After Daniel Tovar’s introduction, Timothy Morton proposes that at a moment when humans are transitioning to caring about nonhumans in a new way, landscape architecture is both impossible and all-too possible. He argues that up to now landscape architecture has been “a weirdly impossible – therefore violent when attempted – effort to airbrush non-human beings out of the landscape picture, even when they’re included.”
He maintains that the contemporary world is “Mesopotamia 6.0”, i.e. “a logistics executed blindly for 12,000 years … that expresses an implicit logic that expresses an implicit ontology”, i.e., “the idea that the world is blank screen for human desire-projection purposes.”

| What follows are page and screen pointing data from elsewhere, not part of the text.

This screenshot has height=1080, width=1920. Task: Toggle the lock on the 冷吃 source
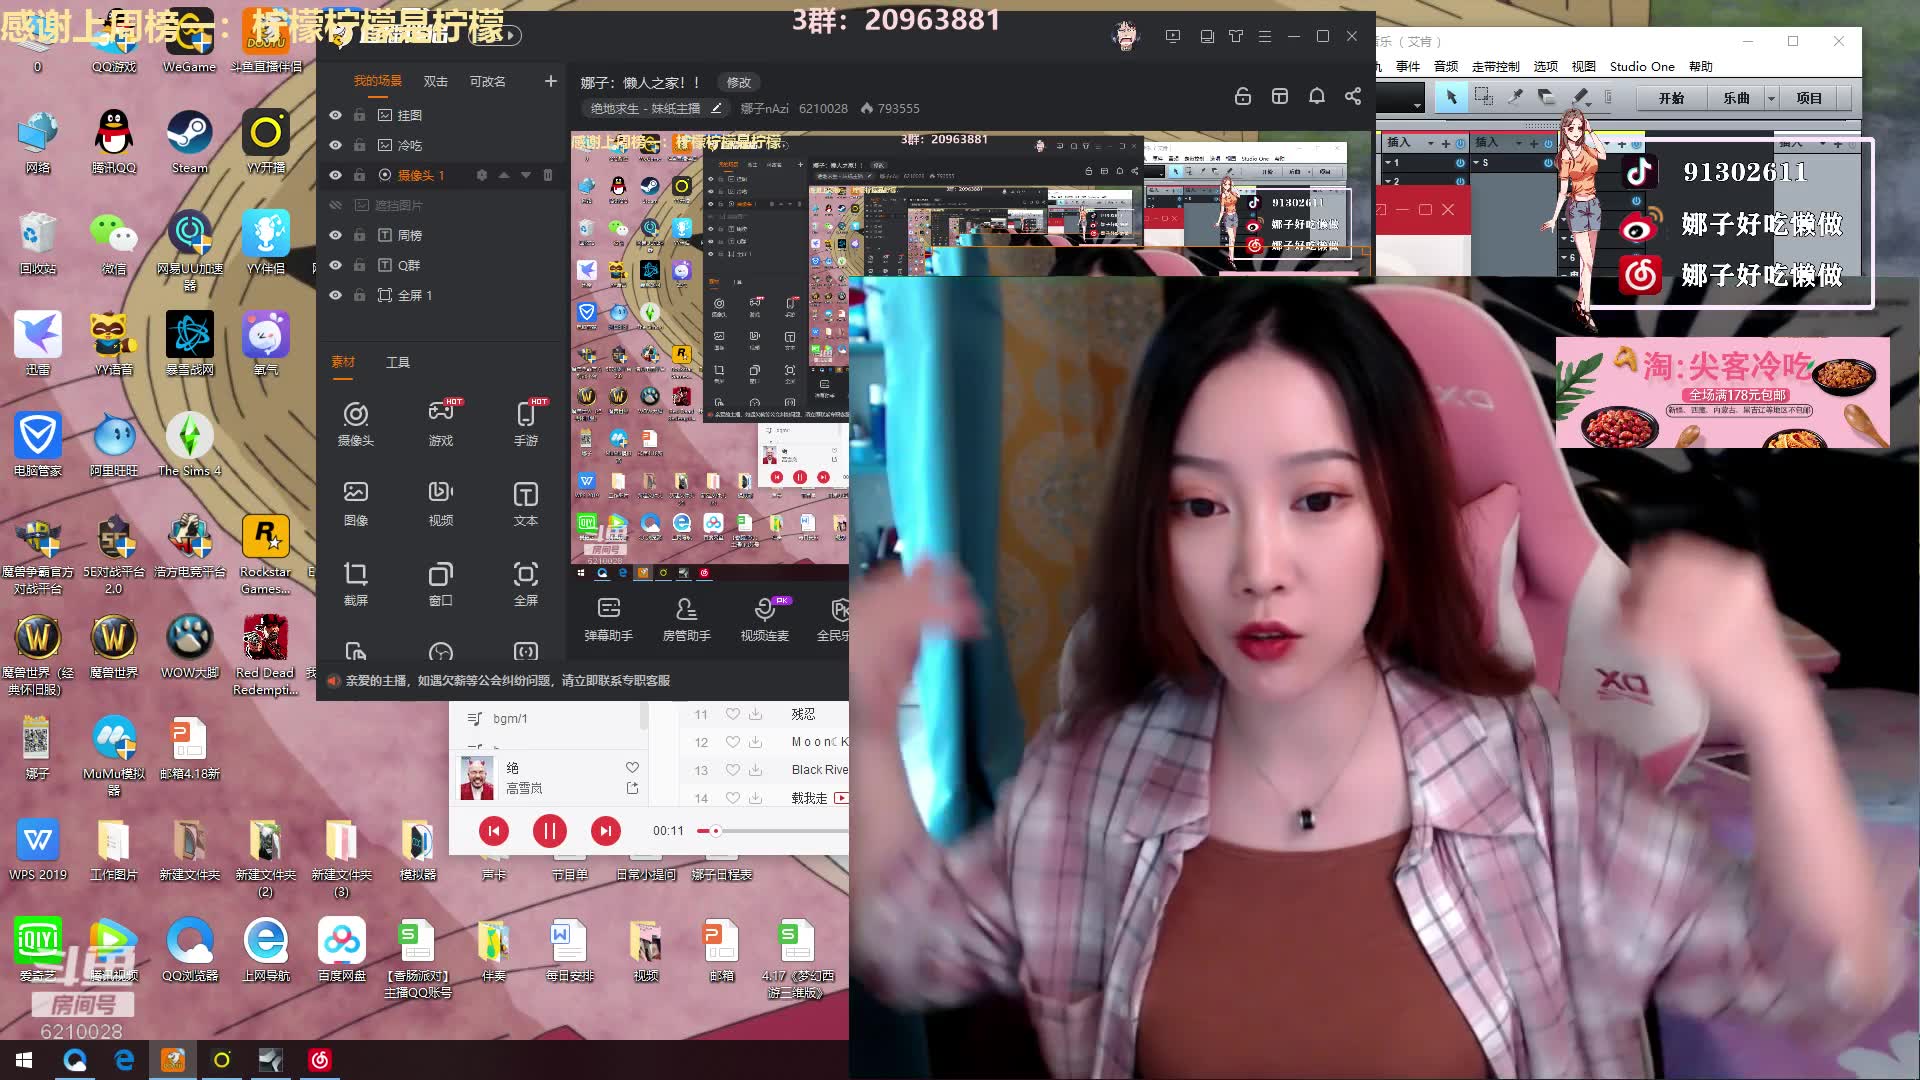359,145
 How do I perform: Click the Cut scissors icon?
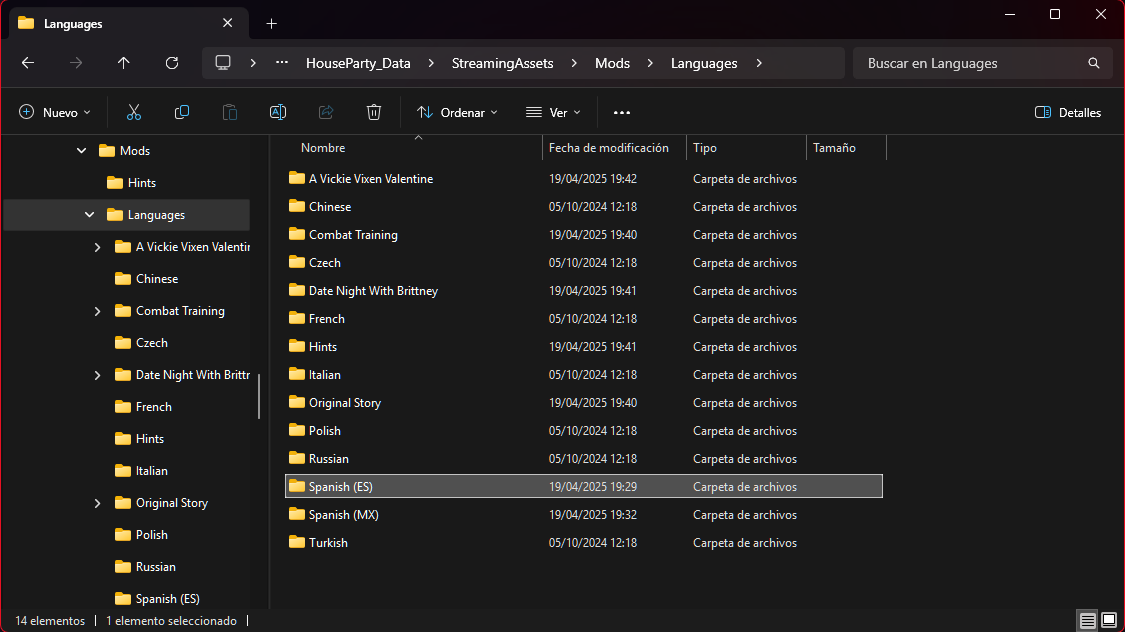(x=134, y=113)
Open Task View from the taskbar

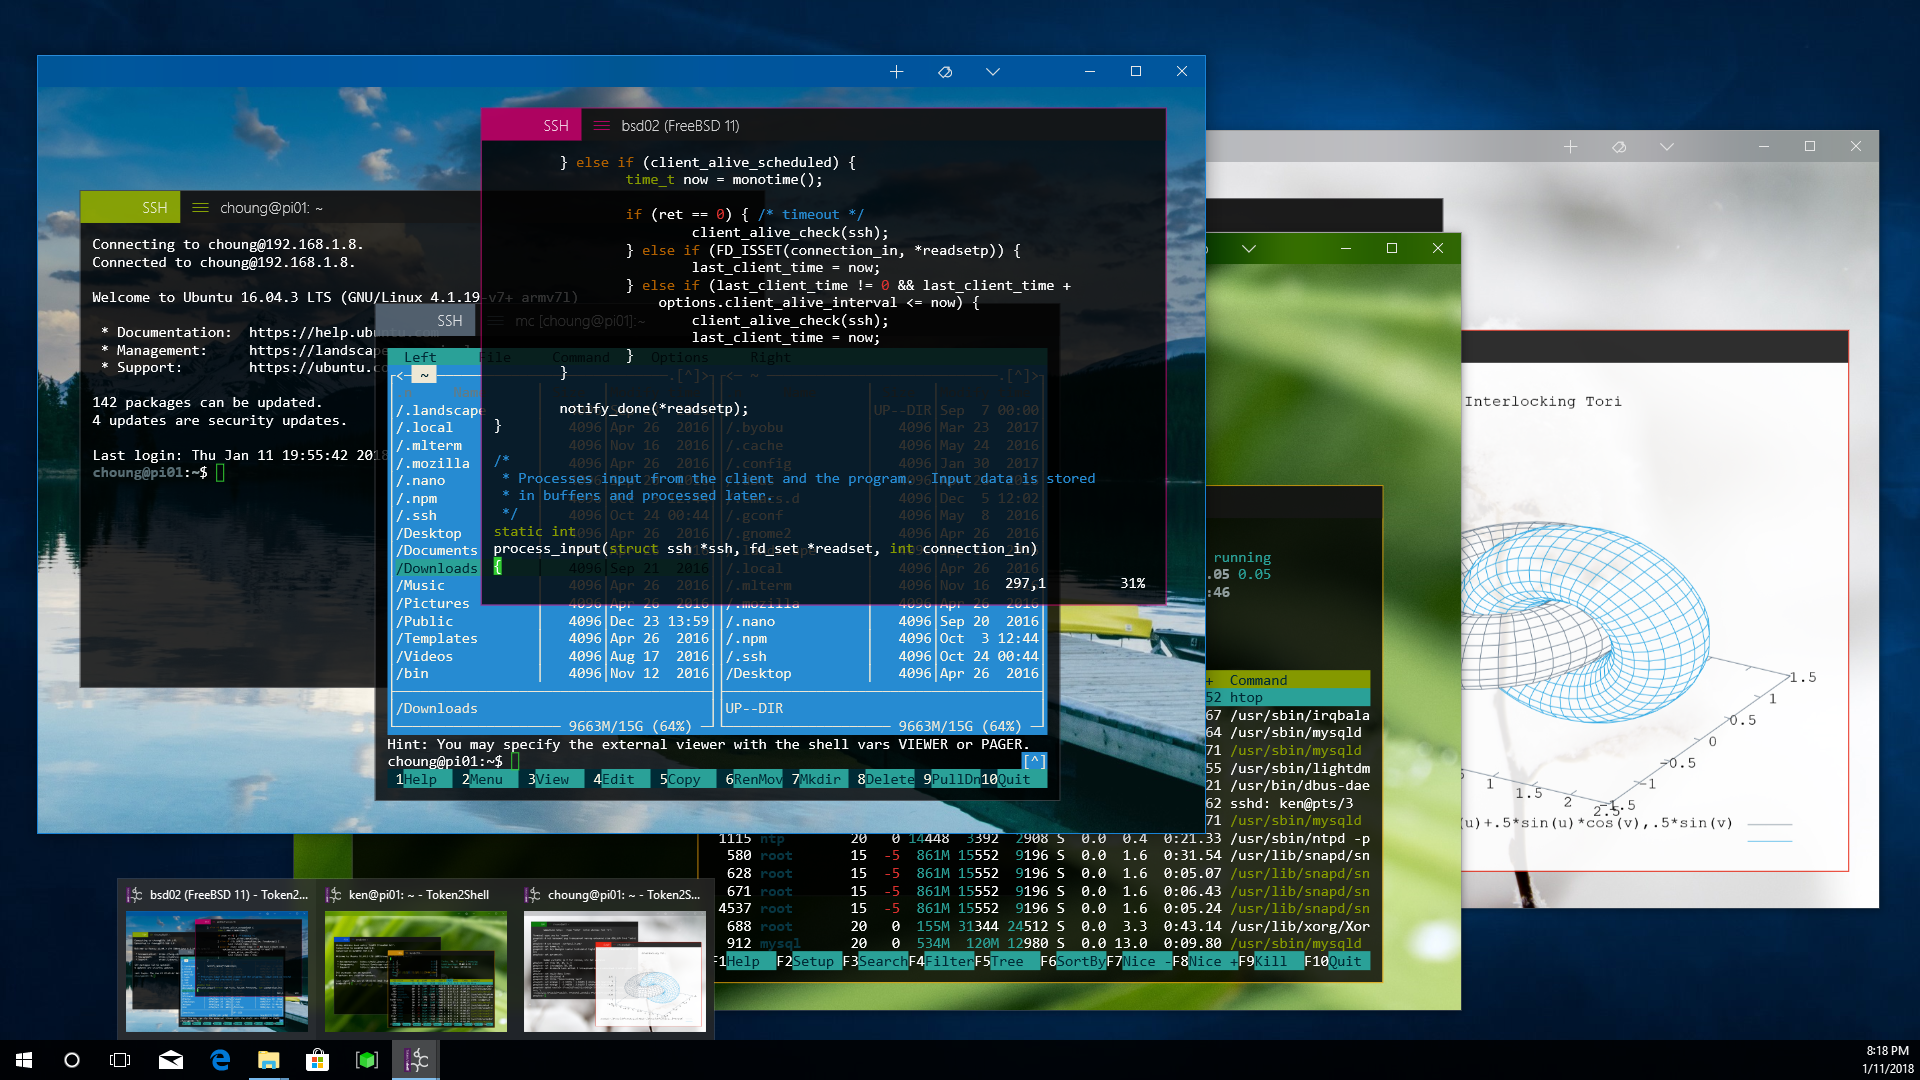click(x=120, y=1060)
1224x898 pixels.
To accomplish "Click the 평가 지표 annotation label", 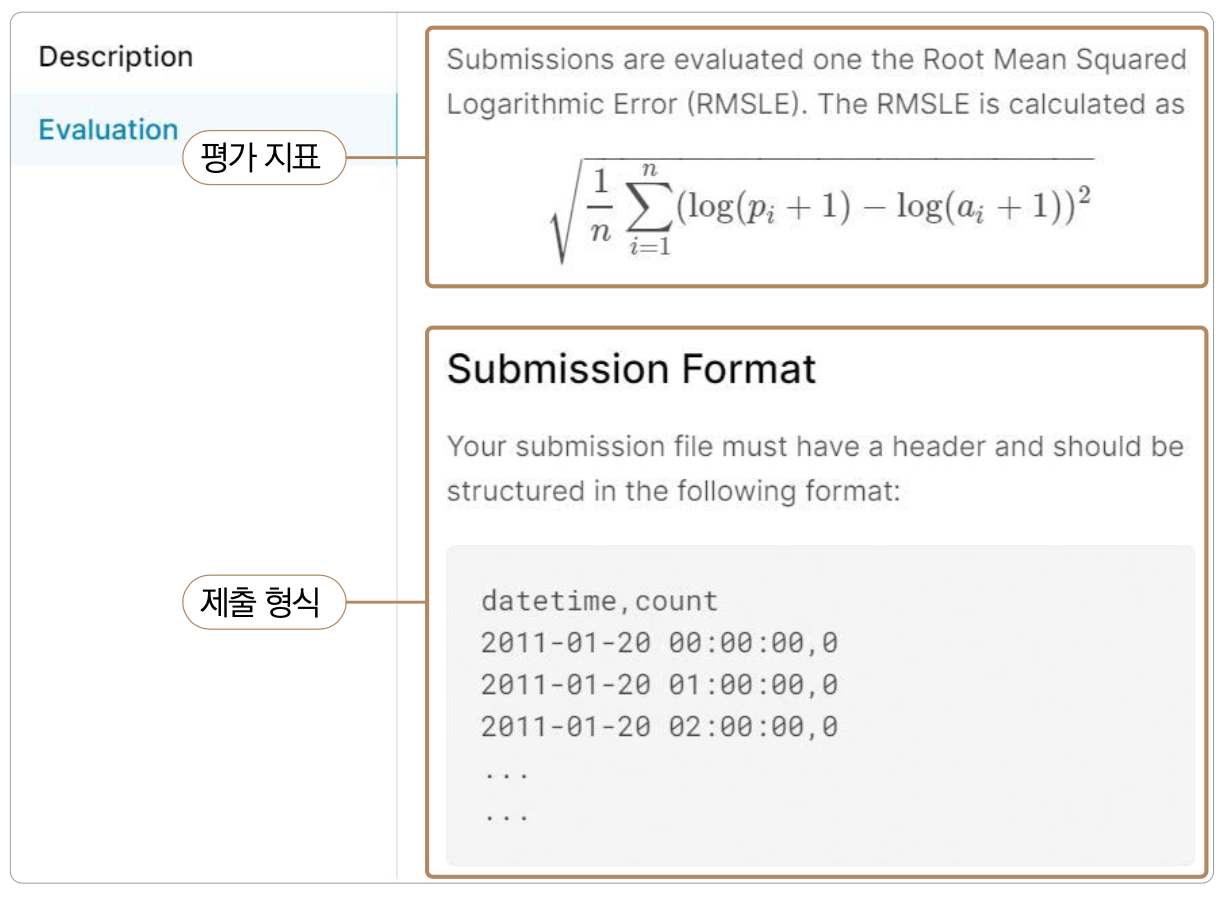I will (263, 158).
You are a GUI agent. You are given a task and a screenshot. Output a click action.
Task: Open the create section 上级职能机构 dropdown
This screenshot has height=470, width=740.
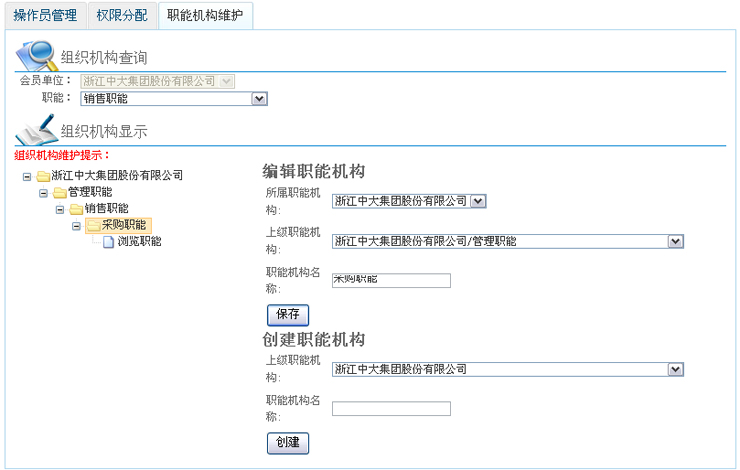click(675, 369)
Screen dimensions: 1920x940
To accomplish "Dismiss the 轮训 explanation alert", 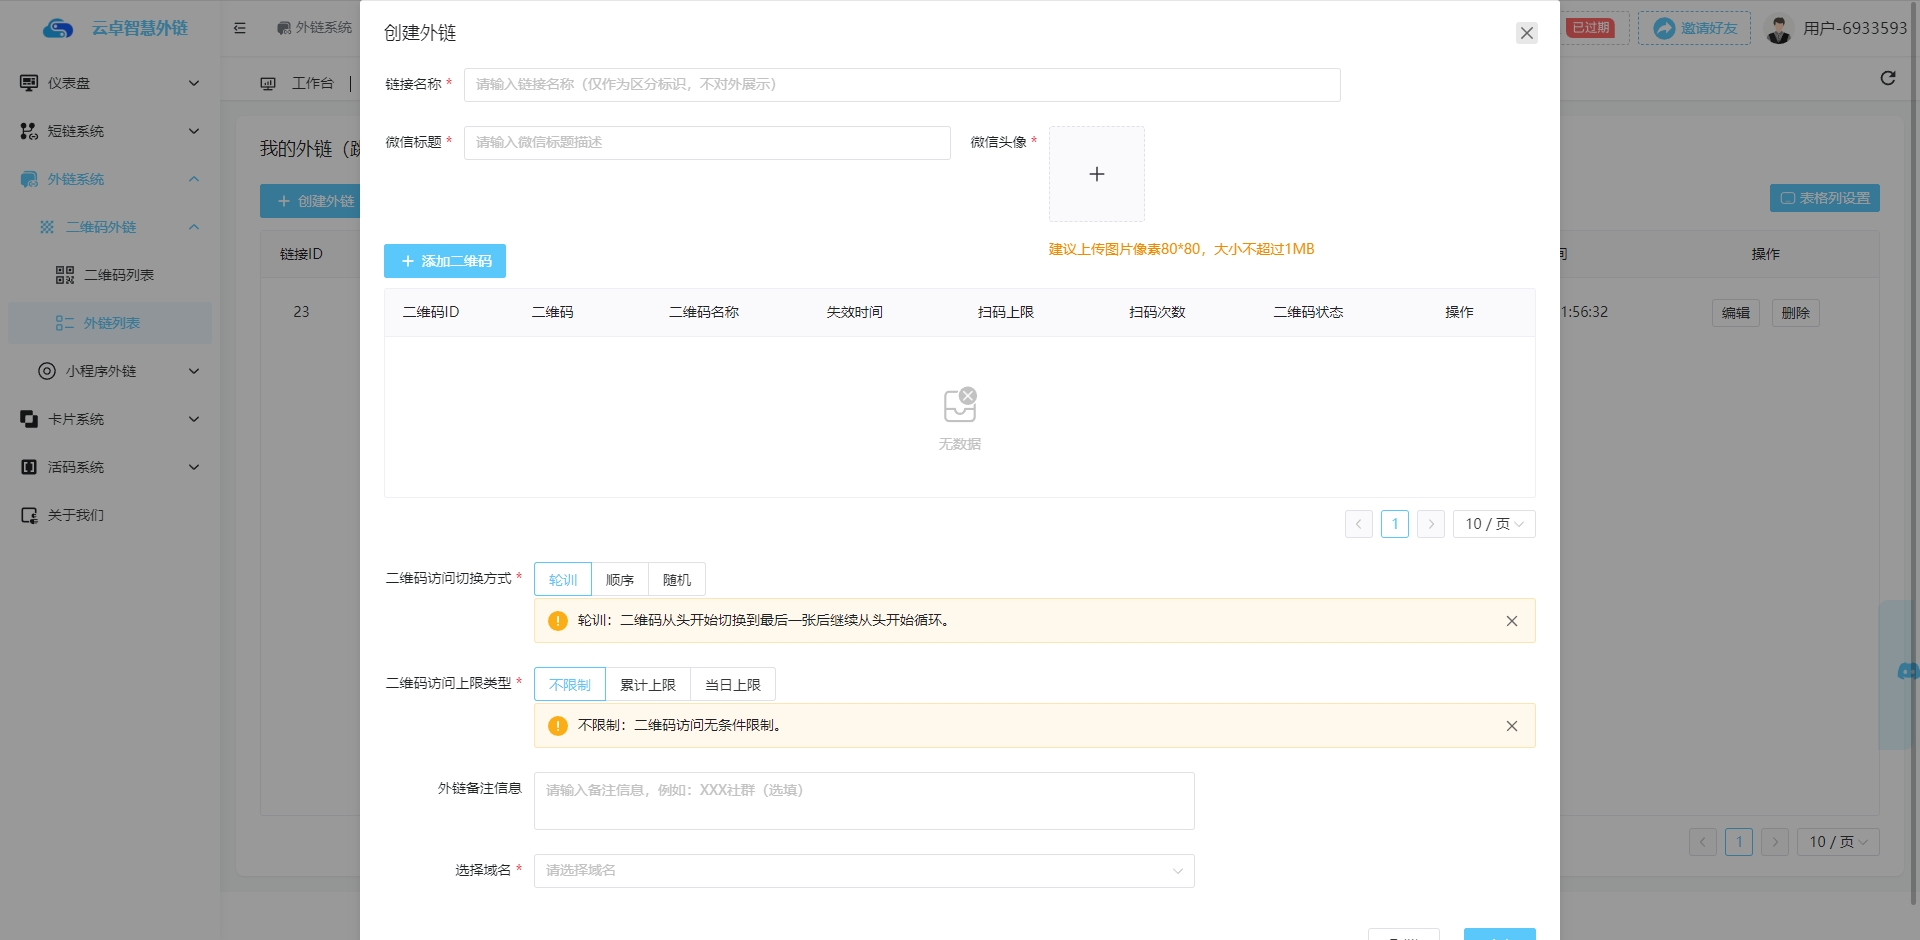I will [x=1511, y=621].
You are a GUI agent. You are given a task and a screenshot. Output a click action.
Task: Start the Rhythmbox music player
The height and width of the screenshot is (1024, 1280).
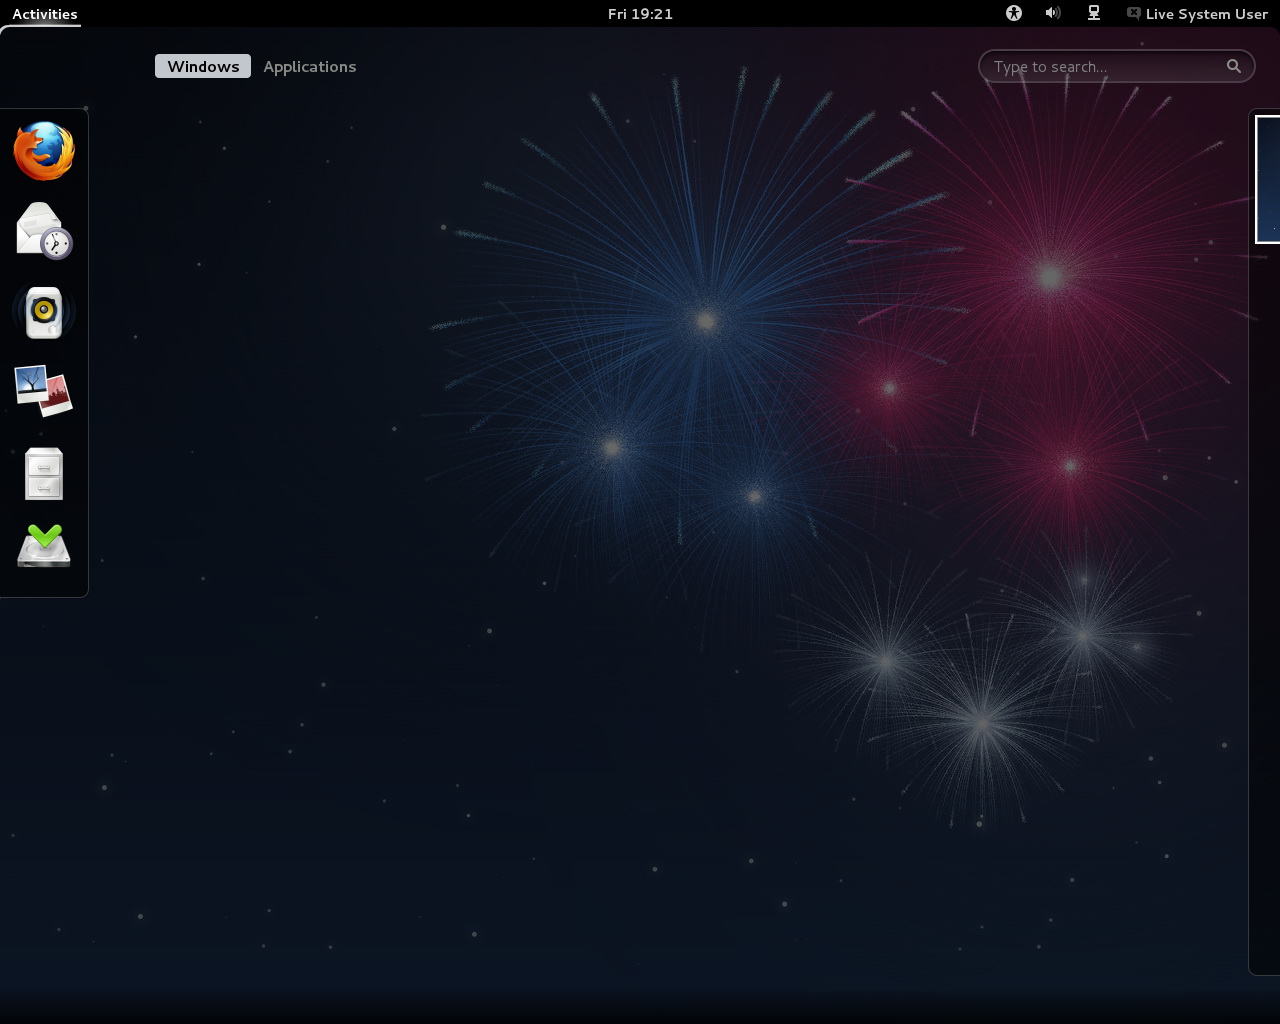(43, 311)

After a discussion of the concept of tragedy, Aristotle and Kant, Morton frames the question, “How to escape from Mesopotamia, 12,000 years too late?” To which he proposes,”First things first. Let’s start with the ontology part: No more hidden functioning. No more logistics covering over logic, covering over ontology. From now on we’re going to be having – whether we like it or not – more explicit conversations about being, what being it, what it means to be a thing, what it’s like to be this thing rather than that thing, …”
Morton sees correlationism as hard wired into current landscape architecture, as in concepts of the picturesque, yūgen, and consumerism. Instead of “human beings shaping a landscape that has already been rendered as a thing to be shaped”, he proposes, “the things objectified as landscape actually doing some architecture on us, designing us.”
He affirms that this approach implies awareness of different – non-human – time-scales. “Realizing that there are lots of different temporality formats is basically what ecological awareness is. It’s equivalent to acknowledging, in a deep way, the existence of beings that aren’t you, with whom you coexist.”
Which, he argues, creates the possibility of a subsendent beauty that is “wild, spectral, haunting, irreducible, uncanny, and causal”.